ヒューリック杯第95期棋聖戦(主催:産経新聞社、日本将棋連盟)は二次予選が進行中。2月6日(火)には第4ブロック決勝の藤井猛九段―青嶋未来六段戦が東京・将棋会館で行われました。対局の結果、得意の四間飛車を用いて107手で快勝した藤井九段が決勝トーナメント進出を決めました。
予選突破はどちらの手に
予選突破をかけた大一番は振り駒で先手となった藤井九段が得意の四間飛車に構えてスタート。対する青嶋六段はミレニアム囲いに囲って玉の堅さで対抗します。
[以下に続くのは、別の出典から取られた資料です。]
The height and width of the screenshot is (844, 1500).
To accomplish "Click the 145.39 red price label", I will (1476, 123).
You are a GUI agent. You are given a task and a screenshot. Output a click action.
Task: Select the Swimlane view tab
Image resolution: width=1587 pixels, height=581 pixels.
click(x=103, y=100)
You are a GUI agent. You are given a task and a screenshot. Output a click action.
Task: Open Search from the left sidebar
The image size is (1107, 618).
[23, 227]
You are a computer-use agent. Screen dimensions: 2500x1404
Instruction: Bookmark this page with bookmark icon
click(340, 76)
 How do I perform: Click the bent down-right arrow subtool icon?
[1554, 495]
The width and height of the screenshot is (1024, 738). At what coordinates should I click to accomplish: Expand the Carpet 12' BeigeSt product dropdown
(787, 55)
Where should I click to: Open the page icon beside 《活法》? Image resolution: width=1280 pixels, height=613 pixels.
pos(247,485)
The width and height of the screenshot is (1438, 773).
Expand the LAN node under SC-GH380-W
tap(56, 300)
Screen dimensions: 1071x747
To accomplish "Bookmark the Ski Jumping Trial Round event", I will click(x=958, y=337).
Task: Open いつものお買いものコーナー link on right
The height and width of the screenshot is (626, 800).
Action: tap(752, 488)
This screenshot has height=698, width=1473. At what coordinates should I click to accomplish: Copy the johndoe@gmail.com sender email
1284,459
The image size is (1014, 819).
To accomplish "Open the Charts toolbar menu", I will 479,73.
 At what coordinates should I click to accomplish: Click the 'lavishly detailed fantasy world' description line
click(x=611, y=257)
藤井九段が左銀を高美濃囲いにくっつけ、両者堅陣を組み上げたところで青嶋六段が仕掛けに踏み切ります。
角を使って歩交換に成功したのは青嶋六段の確実なポイントながら、本局はここから藤井九段の技が光りました。双方の大駒がせめぎ合う左辺一帯は受け流し、手にした歩を生かして1筋の端攻めに出たのが青嶋六段をうならせた反撃。先手は好位置の角が自慢です。
藤井四間飛車ここに極まれり
素直に応じてはつぶれと見た青嶋六段はなんとか変化球を繰り出しますが、リズムをつかんだ藤井九段の指し手は急所をとらえ続けます。追われた飛車を五段目に逃げた手が遠く1五の地点をにらんでは勝負あり。後手は玉を守る金銀4枚がカベ形にさせられた格好です。
終局時刻は15時30分、自玉の受けなしを認めた青嶋六段が駒を投じて藤井九段が勝利。これを受けSNS上は「あまりに美しい指し回し」「はーかっこよ!」と盛り上がりを見せました。藤井九段は2期連続となる決勝トーナメント入りとなります。